CD4-negative cytotoxic T cells with a T cell receptor alpha/beta intermediate expression in CD8-deficient mice.

Targeted disruption of the CD8 gene results in a profound block in cytotoxic T cell (CTL) development. Since CTL are major histocompatibility complex (MHC) class I restricted, we addressed the question of whether CD8-/- mice can reject MHC class I-disparate allografts. Studies have previously shown that skin allografts are rejected exclusively by T cells. We therefore used the skin allograft model to answer our question and grafted CD8-/- mice with skins from allogeneic mice deficient in MHC class II or in MHC class I (MHC-I or MHC-II-disparate, respectively).

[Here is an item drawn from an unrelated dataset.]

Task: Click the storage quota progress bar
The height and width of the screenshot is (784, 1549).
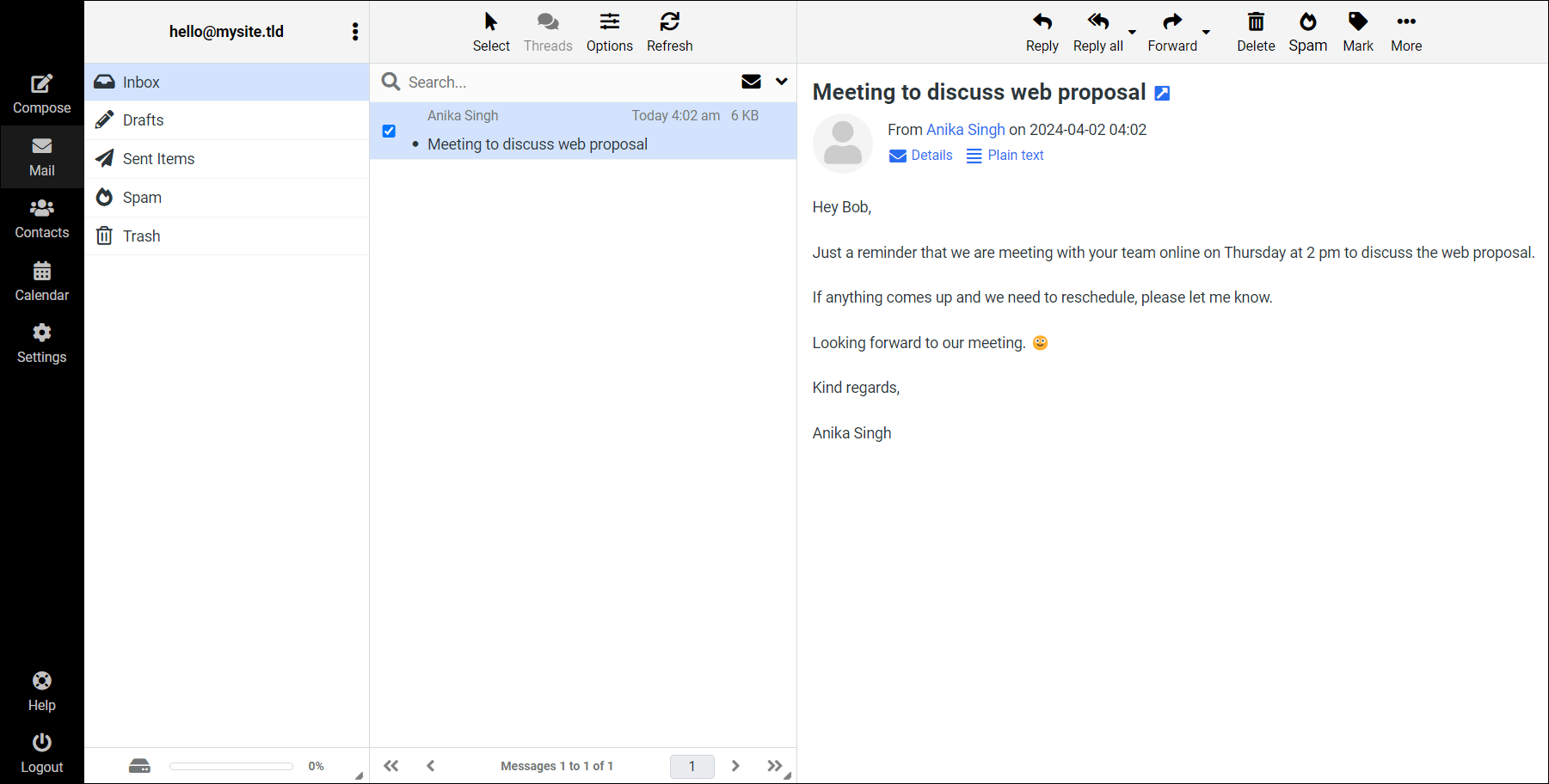Action: click(x=231, y=765)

CD8-/- mice rejected MHC-I-disparate skin rapidly even if they were depleted of CD4+ cells in vivo (and were thus deficient in CD4+ and CD8+ T cells). By contrast, CD8+/+ controls depleted of CD4+ and CD8+ T cells in vivo accepted the MHC-I-disparate skin. Following MHC-I, but not MHC-II stimulation, allograft-specific cytotoxic activity was detected in CD8-/- mice even after CD4 depletion. A population expanded in both the lymph nodes and the thymus of grafted CD8-/- animals which displayed a CD4-8-3intermediateTCR alpha/betaintermediate phenotype. Indeed its T cell receptor (TCR) density was lower than that of CD4+ cells in CD8-/- mice or of CD8+ cells in CD8+/+ mice. Our data suggest that this CD4-8- T cell population is responsible for the CTL function we have observed. Therefore, MHC class I-restricted CTL can be generated in CD8-/- mice following priming with MHC class I antigens in vivo. The data also suggest that CD8 is needed to up-regulate TCR density during thymic maturation. Thus, although CD8 plays a major role in the generation of CTL, it is not absolutely required.